First, digiscoping adapters have no optics or optical function. Their one and only function is to place a camera over an eyepiece of a spotting scope to take a picture. Period. In the early days of digiscoping, some folks actually just duct taped cameras to the eyepiece or fabricated their own adapters from cardboard tubes. Today, with the advent of image stabilized digital point and shoot cameras, many digiscopers, myself included, actually just handhold the camera over the eyepiece and dispense with the adapter, altogether. Makes life much simpler out in the field. My overall approach to digiscoping is to keep it simple.
Second, despite what spotting scope manufacturers would have you believe, you can do just as well with universal digiscoping adapters. You do not have to buy the same brand of digiscoping adapter as your eyepiece. Again, the only function of an adapter is to hold the camera over the eyepiece. Doesn’t matter what name is on the adapter, as long as the adapter fits and, these days, there are very few scope and camera combinations that a universal digiscoping adapter cannot manage.

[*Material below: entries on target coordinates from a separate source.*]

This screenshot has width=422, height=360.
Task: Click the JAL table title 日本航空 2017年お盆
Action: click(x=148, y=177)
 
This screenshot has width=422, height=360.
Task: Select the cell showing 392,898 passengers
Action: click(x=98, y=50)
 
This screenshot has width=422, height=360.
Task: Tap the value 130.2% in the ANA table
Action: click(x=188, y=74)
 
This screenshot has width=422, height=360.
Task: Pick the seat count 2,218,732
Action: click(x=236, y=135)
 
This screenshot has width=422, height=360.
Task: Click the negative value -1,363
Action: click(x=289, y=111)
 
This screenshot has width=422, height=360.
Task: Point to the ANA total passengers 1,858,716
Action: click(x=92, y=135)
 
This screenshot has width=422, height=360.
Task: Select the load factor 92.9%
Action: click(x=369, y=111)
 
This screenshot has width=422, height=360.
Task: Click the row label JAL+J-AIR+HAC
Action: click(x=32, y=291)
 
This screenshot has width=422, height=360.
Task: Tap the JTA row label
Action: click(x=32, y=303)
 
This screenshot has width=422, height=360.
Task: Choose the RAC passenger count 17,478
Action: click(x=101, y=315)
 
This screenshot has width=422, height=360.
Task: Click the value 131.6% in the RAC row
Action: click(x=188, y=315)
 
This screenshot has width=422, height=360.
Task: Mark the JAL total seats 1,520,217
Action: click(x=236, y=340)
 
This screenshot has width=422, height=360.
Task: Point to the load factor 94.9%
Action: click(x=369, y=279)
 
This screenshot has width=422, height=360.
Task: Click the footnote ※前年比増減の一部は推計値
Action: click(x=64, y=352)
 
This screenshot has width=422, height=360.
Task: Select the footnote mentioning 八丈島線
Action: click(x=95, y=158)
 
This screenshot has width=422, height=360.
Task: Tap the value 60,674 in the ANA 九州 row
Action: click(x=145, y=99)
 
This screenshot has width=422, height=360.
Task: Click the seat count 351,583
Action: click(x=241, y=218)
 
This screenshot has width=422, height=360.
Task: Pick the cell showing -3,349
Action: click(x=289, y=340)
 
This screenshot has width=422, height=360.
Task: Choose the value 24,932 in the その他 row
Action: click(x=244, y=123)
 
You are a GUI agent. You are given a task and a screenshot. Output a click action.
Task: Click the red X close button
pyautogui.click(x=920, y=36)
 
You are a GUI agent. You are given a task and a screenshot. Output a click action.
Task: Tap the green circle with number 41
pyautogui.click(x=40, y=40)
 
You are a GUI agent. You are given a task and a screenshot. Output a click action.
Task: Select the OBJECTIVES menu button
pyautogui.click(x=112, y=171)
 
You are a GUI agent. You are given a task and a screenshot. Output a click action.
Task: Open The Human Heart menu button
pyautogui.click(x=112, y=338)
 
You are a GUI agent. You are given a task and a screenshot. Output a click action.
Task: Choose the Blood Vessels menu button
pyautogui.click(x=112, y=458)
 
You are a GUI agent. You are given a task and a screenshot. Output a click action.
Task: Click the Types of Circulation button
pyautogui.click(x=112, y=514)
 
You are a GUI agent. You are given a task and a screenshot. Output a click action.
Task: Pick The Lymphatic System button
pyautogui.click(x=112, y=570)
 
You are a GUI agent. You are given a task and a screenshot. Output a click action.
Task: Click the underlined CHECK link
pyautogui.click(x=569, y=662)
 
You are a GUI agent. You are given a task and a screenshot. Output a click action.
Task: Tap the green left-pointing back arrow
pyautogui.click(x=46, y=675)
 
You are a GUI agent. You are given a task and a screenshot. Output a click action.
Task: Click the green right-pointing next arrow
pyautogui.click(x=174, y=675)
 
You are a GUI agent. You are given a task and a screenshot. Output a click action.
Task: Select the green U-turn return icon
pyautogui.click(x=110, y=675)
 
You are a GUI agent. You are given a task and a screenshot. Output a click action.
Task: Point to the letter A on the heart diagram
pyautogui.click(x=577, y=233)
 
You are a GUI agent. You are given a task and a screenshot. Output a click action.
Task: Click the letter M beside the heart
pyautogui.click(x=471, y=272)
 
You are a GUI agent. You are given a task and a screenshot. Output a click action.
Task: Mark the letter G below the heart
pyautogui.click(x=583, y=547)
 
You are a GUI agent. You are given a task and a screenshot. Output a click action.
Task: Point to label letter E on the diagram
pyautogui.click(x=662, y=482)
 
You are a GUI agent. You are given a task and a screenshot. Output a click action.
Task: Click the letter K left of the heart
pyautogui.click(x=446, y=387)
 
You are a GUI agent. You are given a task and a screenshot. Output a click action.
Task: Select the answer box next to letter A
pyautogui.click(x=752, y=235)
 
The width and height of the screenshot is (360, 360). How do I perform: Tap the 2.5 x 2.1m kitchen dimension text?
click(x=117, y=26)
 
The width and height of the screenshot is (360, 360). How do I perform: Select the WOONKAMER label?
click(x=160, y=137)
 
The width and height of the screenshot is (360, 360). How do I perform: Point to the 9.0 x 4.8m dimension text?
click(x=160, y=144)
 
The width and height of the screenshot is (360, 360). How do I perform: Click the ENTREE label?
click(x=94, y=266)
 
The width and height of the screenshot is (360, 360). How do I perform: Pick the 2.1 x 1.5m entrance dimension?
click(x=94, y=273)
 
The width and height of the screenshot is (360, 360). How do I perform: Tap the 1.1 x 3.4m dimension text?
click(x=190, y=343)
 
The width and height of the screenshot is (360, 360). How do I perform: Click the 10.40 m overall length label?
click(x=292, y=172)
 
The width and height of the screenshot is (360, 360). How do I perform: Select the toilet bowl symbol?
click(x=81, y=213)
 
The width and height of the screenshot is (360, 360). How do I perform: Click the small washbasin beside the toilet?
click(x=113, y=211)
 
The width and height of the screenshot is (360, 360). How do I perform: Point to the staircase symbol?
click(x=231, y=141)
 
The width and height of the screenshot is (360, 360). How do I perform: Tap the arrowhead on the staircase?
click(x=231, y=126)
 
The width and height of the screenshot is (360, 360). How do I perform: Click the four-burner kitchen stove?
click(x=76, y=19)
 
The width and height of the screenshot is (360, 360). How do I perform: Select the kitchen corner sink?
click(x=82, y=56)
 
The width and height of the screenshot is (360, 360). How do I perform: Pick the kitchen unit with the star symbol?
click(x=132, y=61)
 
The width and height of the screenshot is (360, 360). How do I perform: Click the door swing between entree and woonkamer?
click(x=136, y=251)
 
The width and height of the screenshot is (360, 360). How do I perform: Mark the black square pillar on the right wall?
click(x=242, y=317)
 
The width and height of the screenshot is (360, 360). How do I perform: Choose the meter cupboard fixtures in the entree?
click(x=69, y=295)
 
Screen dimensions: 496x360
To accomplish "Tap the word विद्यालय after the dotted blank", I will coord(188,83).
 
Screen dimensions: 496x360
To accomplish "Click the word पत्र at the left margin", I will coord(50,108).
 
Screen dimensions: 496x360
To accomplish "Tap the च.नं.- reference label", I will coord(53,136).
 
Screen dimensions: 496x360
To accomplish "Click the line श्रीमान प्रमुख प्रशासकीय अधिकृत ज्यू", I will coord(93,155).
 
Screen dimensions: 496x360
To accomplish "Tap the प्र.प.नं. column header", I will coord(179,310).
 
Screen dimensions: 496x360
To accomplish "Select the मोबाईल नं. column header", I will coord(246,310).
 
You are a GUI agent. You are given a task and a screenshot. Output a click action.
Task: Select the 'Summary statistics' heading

Third, universal adapters circumvent the problem of having to find a digital point and shoot with filter threads and then finding a threaded adapter with the right thread size. You don’t need a camera with filter threads with a universal adapter. This is especially important, these days, since the overwhelming majority of digital point and shoots on the market don’t have filter threads.
Lastly, I like universal rail adapters, such as the Alpen 706 or similar, rather than universal bracket style adapters, which clamp onto the scope, near the eyepiece. Bracket style adapters have a tendency to interfere with the zoom ring on the eyepiece and may have clearance and balance problems when using large or heavy cameras.